As the Crisis continued, Hoshi's fascination with the phenomenon grew into an obsession while the men grew concerned for their safety. Disgusted by their mounting fear, Hoshi arrogantly insulted them and ordered an evacuation, leaving her to study the Crisis alone through her telescope.

Meanwhile, the Monitor, a being linked with all positive matter, senses his enemy, the Anti-Monitor, absorbing yet another positive-matter Earth with his antimatter cloud. To tip the scales for the heroes of the positive universe, the Monitor activates one last warrior.

He sends a devastating beam of energy from the star Vega to Earth, which strikes the observing Hoshi, leaving massive destruction in its wake. Granted the power of photonics and the name Doctor Light, Hoshi is assigned by the Monitor to guard one of the vibrational forks needed to save the Earth. Teen Titans member Starfire and Outsiders member Halo set out to destroy the machine.

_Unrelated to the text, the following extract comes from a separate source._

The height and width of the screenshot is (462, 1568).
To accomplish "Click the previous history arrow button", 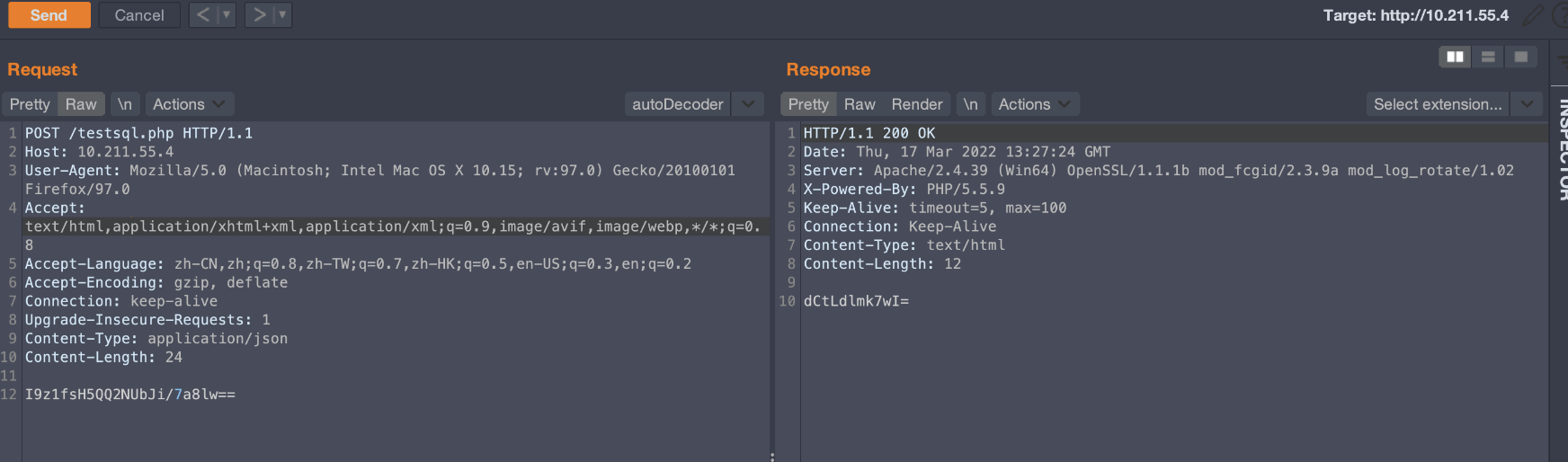I will (x=203, y=14).
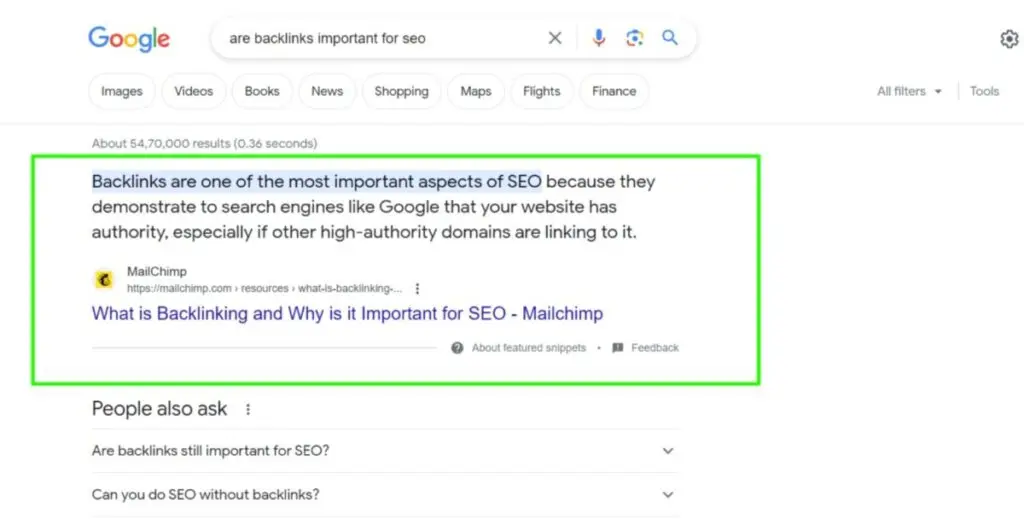
Task: Expand "Are backlinks still important for SEO?"
Action: 668,451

Since Doctor Light can't speak to them in English, she resorts to blasting them away from the machine. Superman is the first to communicate with her, given his knowledge of most of Earth's languages.

Once the Earth's heroes and villains are brought aboard the Monitor's satellite, the Japanese-speaking Katana takes over as Kimiyo's translator.

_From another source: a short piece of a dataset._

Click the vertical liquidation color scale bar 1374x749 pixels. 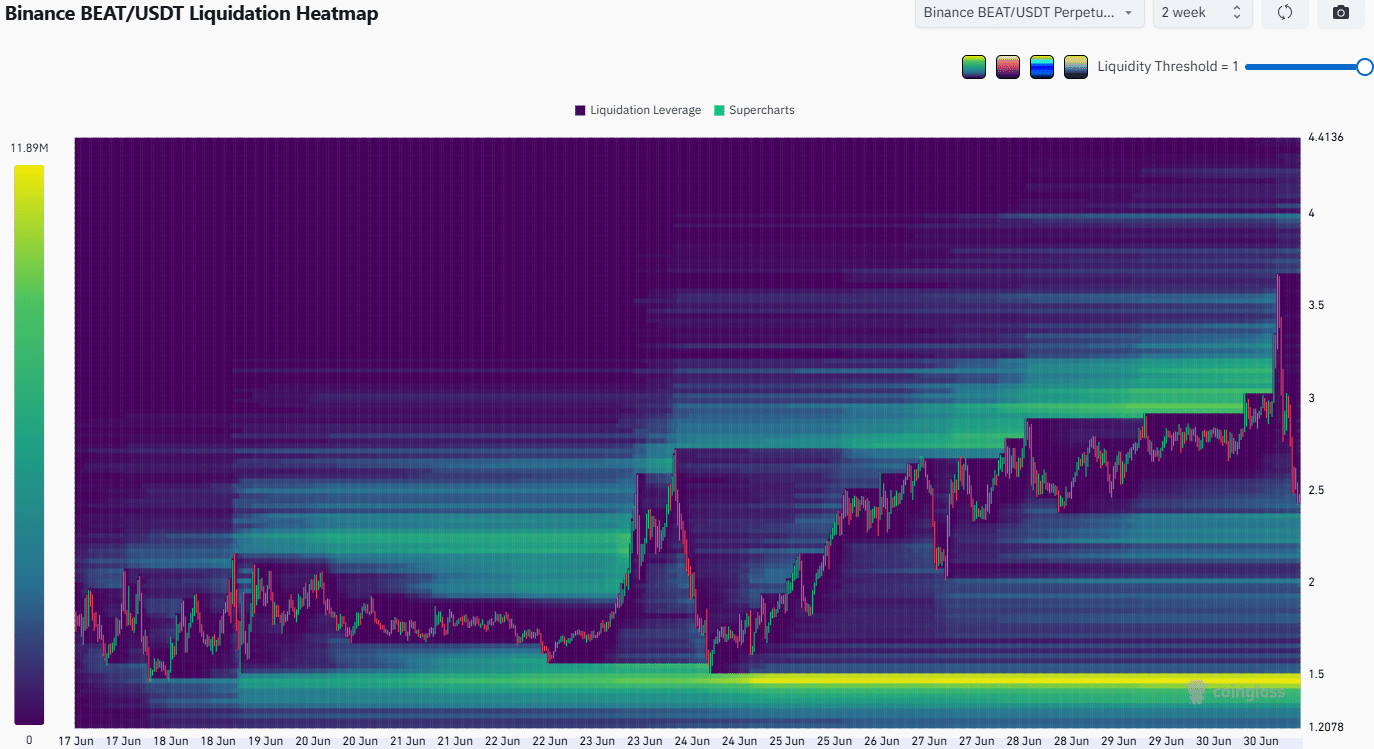pos(29,444)
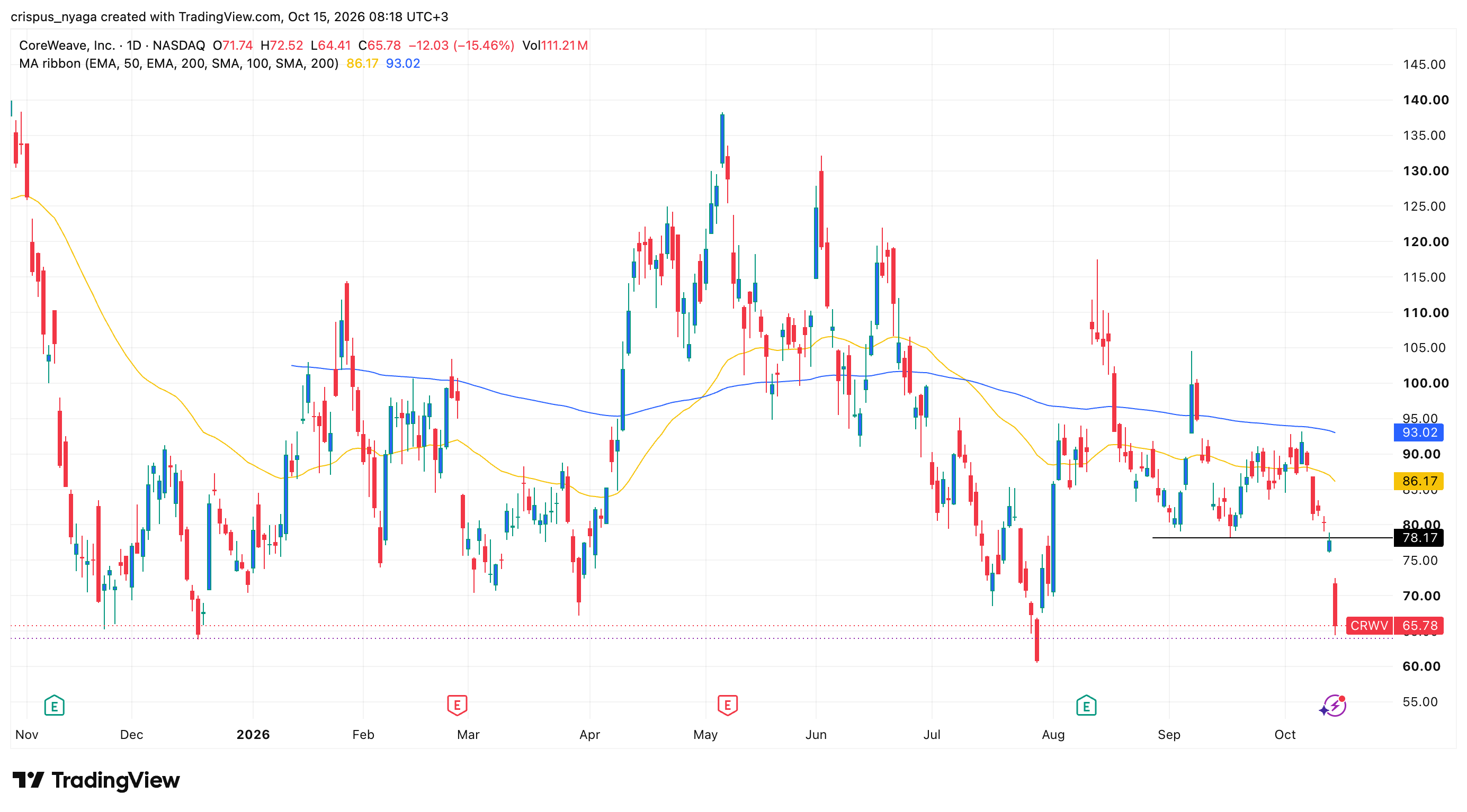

Doctor Light, granted the ability to understand English, accompanies several heroes to the anti-matter universe to confront the Anti-Monitor. She and Superman soon discover the machines that the villain has deployed to destroy the remaining Earths. The Anti-Monitor ambushes the Man of Steel; Doctor Light defends Superman as best she can. Supergirl arrives, and sacrifices her life, allowing Doctor Light to carry the unconscious Superman to safety.

Seeing Supergirl's sacrifice makes Doctor Light realize how selfish she has been, and she resolves to change.

When Harbinger summons her to fight in the final battle, Doctor Light is ready. As the other heroes barrage the Anti-Monitor, she absorbs the energy of a gigantic star that he is using as a power source. Scoring the first fall of the Anti-Monitor during that battle, she blasts a gaping hole through him.

In the post-Crisis continuity, Supergirl was written out of existence, so it is explained that Doctor Light was inspired by the other heroes.

She is potentially one of the most powerful superheroes in the DC Universe, but she has not tapped into the heightened levels of power she used during the Crisis (although few remember those events, Doctor Light is one of the few who do, seeing as how she once mentioned in Showcase '96 #9 (October 1996) that she's faced "Anti-Matter Gods").

Doctor Light has joined the Justice League a few times over the years, most notably as a member of Justice League Europe during the latter half of its incarnation. She also joined an incarnation of the Doom Patrol for a period of time. During her time on the Justice League Europe, she believed that her anti-social attitude during the Crisis was due to the food she regularly ate, after Power Girl is diagnosed with a similar condition. However, her behavior in Crisis was, in fact, her genuine behavior. While a member of the Justice League, Doctor Light formed significant friendships with The Flash (Wally West) and Power Girl. There is a protracted period of animosity with the member of the Global Guardians known as Rising Sun. His romantic endeavours win out and the two enter into a relationship

Infinite Crisis and after

In Green Arrow (vol. 3) #54 (November 2005), following his recovery from the mind-wipe he suffered at the hands of the Justice League, Arthur Light, the villainous male Doctor Light attacked Doctor Hoshi and drained her of her powers.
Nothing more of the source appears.